Never-fail roast chicken, drinkable ginger-miso dressing, a new Saturday ritual
Good morning eaters and readers! We were in Minnesota visiting Phoebe last weekend, and even though it was a 48-hour whirlwind, I feel the need to report back on two culinary highlights: lunch at the bustling, family-run Vietnamese restaurant Quang in Minneapolis (amazing food, amazing energy!) and the homemade pop tart I had at Little Joy Coffee in Northfield, which was essentially a frosted cherry hand pie. It reminded me of the giant pop tart that my friend Patty made for Abby’s graduation party last year. (Look at that spread! Hurry up, spring!)

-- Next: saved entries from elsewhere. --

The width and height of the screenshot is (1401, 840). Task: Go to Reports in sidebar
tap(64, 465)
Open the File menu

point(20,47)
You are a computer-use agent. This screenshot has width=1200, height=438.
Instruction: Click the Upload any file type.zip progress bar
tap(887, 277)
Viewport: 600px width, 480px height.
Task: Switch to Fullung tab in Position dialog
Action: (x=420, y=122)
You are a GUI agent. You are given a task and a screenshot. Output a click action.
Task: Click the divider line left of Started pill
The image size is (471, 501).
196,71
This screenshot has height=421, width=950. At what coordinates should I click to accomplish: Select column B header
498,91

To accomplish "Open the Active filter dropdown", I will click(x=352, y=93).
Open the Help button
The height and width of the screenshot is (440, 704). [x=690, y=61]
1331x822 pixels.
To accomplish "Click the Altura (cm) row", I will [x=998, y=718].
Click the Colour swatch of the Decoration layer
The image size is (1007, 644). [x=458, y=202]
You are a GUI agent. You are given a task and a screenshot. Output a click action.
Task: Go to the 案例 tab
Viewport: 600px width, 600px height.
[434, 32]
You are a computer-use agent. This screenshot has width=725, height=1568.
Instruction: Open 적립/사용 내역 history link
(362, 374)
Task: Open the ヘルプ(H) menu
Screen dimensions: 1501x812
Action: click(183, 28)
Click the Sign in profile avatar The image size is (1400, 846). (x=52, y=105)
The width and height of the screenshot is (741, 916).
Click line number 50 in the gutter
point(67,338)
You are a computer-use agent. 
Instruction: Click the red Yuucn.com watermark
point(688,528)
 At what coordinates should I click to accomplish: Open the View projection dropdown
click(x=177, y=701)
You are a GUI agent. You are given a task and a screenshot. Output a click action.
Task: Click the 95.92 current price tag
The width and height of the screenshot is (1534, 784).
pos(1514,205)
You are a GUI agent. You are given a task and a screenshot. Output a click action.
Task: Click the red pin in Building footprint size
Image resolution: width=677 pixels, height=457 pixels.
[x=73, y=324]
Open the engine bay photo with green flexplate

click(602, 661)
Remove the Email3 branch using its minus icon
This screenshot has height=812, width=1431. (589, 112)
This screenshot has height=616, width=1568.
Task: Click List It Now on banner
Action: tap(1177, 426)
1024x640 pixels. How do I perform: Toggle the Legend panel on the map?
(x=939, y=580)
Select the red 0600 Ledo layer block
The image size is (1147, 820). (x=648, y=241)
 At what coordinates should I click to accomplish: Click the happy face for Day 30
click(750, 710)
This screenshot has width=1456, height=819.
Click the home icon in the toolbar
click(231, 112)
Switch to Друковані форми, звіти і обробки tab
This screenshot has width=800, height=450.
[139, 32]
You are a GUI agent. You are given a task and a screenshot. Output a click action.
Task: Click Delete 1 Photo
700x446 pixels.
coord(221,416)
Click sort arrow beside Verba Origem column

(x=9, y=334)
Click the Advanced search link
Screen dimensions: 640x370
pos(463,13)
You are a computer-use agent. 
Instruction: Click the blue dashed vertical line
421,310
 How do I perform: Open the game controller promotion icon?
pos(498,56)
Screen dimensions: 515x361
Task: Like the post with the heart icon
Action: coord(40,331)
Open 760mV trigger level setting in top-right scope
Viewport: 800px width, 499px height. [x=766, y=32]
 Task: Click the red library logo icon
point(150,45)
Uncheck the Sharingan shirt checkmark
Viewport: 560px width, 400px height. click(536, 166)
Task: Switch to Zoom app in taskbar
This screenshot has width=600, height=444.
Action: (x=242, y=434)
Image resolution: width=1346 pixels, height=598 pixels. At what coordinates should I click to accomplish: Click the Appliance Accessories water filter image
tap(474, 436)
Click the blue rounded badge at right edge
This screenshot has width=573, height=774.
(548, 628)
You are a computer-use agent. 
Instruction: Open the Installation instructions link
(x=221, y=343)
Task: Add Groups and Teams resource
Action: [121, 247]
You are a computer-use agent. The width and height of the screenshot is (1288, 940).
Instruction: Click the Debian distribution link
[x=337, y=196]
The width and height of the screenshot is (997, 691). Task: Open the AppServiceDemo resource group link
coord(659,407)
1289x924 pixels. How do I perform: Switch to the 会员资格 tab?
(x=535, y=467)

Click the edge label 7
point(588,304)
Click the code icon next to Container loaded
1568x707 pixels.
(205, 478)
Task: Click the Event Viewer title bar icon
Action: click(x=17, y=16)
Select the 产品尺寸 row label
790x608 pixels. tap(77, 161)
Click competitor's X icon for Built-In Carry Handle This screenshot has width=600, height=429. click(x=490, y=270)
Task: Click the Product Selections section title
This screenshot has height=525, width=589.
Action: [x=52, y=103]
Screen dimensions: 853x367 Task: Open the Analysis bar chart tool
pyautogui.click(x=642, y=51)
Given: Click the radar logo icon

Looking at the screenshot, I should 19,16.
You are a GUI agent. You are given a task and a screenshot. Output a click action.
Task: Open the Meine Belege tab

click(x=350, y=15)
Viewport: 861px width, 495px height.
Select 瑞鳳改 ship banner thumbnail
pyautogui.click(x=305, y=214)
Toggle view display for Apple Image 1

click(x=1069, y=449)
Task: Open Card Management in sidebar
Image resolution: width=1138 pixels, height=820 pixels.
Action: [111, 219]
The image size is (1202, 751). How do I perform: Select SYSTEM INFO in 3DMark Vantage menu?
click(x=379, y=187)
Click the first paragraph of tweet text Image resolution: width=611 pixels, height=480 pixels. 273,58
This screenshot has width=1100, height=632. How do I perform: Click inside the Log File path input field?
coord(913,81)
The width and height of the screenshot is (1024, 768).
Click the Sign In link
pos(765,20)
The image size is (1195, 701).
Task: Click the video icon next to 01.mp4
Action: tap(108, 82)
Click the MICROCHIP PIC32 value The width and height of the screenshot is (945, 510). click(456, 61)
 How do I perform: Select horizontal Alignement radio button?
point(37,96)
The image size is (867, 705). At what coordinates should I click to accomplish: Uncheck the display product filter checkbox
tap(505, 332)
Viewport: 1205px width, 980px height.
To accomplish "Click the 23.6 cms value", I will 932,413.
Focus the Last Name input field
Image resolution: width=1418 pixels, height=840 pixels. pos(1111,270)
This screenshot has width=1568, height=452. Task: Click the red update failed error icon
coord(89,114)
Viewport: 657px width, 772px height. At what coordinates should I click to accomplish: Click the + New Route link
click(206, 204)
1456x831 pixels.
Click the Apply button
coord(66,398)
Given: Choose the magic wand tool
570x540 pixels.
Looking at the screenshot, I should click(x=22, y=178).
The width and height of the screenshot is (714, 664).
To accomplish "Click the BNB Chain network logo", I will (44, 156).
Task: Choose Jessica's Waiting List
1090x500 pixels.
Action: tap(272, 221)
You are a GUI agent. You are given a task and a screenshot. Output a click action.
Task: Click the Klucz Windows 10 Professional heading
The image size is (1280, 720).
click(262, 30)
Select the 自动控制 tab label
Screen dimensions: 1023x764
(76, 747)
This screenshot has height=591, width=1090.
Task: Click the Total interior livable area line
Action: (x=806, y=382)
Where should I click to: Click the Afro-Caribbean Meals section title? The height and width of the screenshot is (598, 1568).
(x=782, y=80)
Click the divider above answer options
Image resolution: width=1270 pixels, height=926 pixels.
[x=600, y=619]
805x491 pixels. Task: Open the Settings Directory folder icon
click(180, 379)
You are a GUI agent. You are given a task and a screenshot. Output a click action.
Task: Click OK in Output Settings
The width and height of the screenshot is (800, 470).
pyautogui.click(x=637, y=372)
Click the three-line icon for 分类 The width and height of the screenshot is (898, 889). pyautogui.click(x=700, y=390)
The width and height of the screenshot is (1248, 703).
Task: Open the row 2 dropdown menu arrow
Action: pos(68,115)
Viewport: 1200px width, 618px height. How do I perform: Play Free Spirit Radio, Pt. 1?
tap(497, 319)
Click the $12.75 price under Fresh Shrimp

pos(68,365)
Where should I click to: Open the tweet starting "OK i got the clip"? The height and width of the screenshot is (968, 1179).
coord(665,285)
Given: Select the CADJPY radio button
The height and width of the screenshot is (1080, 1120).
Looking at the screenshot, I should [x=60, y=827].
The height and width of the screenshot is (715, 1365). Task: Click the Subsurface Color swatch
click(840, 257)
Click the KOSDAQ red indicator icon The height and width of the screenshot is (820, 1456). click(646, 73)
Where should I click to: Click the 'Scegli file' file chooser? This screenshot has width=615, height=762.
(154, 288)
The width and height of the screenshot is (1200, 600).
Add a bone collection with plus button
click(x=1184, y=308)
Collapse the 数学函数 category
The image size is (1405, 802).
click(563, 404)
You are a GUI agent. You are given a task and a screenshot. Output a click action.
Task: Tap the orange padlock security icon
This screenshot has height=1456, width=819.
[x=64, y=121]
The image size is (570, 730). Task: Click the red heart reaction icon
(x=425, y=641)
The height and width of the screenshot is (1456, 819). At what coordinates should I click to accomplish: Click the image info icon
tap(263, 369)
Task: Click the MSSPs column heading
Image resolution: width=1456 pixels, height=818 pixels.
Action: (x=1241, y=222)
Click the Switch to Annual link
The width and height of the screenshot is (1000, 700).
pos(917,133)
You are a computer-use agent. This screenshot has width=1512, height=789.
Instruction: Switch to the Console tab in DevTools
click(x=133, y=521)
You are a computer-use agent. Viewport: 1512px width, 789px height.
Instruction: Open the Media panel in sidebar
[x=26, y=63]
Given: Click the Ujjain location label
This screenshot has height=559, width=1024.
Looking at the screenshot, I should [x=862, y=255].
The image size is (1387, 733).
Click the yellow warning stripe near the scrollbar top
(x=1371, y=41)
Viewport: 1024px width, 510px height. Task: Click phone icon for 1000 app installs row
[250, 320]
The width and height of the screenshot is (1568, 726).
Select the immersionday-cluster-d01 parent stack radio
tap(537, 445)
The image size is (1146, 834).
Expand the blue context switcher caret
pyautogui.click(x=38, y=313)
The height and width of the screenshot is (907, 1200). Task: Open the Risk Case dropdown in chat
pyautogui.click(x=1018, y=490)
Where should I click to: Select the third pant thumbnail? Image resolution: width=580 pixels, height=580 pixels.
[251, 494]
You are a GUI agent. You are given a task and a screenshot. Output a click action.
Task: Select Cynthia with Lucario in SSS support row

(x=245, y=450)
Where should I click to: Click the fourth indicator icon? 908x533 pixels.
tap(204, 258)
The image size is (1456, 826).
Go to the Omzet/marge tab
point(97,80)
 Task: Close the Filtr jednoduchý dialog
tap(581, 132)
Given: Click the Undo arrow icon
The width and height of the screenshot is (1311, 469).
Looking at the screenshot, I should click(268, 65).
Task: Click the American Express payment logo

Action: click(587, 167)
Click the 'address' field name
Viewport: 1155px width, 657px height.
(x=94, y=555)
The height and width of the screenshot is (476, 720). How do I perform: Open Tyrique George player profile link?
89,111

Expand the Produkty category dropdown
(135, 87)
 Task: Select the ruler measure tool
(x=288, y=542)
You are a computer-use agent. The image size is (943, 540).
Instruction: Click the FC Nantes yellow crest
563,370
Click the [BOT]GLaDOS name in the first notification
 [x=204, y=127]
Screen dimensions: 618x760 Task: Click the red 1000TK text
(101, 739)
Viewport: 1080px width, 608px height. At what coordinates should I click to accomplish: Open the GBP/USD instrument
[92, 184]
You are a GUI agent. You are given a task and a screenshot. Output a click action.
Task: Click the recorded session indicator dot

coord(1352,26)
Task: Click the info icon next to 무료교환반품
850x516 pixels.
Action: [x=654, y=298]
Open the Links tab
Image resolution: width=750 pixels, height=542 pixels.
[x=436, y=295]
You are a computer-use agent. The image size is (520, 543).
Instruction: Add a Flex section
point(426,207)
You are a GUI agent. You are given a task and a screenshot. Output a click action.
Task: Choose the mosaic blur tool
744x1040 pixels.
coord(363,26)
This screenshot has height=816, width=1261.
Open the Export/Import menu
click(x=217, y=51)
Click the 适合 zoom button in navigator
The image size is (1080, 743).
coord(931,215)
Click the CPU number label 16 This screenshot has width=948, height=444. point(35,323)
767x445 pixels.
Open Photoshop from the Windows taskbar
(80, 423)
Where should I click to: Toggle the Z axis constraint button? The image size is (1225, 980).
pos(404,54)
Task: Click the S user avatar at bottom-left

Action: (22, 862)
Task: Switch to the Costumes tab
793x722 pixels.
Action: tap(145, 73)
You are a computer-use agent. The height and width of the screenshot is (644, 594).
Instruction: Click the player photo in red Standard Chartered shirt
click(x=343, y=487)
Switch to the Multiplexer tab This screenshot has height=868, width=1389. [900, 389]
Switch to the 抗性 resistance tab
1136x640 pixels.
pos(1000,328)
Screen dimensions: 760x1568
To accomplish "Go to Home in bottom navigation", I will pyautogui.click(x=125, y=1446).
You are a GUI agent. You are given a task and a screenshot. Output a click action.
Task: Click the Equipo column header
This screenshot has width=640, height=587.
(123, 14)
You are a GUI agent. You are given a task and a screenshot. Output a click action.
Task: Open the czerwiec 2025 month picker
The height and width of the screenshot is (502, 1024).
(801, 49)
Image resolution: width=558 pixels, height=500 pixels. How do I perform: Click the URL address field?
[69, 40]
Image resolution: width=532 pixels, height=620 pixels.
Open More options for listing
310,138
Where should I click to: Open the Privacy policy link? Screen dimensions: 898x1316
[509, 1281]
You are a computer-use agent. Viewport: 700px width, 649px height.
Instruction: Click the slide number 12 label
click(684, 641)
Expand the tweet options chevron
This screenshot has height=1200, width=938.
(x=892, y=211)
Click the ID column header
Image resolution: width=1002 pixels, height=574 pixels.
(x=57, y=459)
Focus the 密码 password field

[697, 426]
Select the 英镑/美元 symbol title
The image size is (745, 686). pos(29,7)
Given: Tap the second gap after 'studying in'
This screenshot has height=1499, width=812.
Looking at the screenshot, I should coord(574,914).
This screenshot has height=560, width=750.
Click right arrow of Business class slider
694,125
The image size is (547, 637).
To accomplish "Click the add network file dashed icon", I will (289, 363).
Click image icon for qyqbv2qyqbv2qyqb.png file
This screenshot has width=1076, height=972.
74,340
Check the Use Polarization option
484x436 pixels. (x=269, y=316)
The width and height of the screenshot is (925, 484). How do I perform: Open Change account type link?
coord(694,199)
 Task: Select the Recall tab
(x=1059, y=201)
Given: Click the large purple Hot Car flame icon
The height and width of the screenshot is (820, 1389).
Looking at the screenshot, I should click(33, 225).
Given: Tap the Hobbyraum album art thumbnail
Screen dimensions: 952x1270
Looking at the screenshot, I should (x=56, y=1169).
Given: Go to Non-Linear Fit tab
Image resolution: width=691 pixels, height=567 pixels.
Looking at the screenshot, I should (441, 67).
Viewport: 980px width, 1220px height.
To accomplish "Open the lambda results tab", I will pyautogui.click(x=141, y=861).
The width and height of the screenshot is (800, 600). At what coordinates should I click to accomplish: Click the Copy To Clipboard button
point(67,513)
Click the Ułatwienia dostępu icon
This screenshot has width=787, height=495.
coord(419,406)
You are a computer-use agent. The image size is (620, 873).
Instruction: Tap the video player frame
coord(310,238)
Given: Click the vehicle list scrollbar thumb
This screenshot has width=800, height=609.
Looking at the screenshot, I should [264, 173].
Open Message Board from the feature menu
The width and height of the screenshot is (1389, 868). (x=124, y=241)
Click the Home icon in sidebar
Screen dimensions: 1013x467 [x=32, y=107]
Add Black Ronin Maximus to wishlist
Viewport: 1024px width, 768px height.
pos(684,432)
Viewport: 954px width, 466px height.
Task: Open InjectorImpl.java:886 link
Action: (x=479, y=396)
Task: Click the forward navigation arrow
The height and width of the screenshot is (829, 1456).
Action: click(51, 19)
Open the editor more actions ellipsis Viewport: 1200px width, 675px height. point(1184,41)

In other news: I just read about Nisha Melvani’s book Practically Vegan which, according to its press release is “based on the idea that one vegan meal a day is better than none…” This, on the heels of NYC’s mayor Eric Adams launching Vegan Fridays in the largest public school system in the country, Jessica Seinfeld’s book Vegan At Times and, of course, my Weekday Vegetarians. In summation: I’m liking this new movement based on the idea that it’s more realistic to get a lot of people eating less meat as opposed to fewer people eating no meat. (ATTN: food and dining section editors! Where is my trend piece on “reducetarianism?”)
One last exciting note: You can now read Dinner: A Love Story in the new Substack app for iPhone. With the app, you’ll have a dedicated Inbox for my Substack and any others you subscribe to. Comments and other media all work seamlessly. It’s so cool! Hope to see you there (or back here, if that’s your thing which is A-OK!)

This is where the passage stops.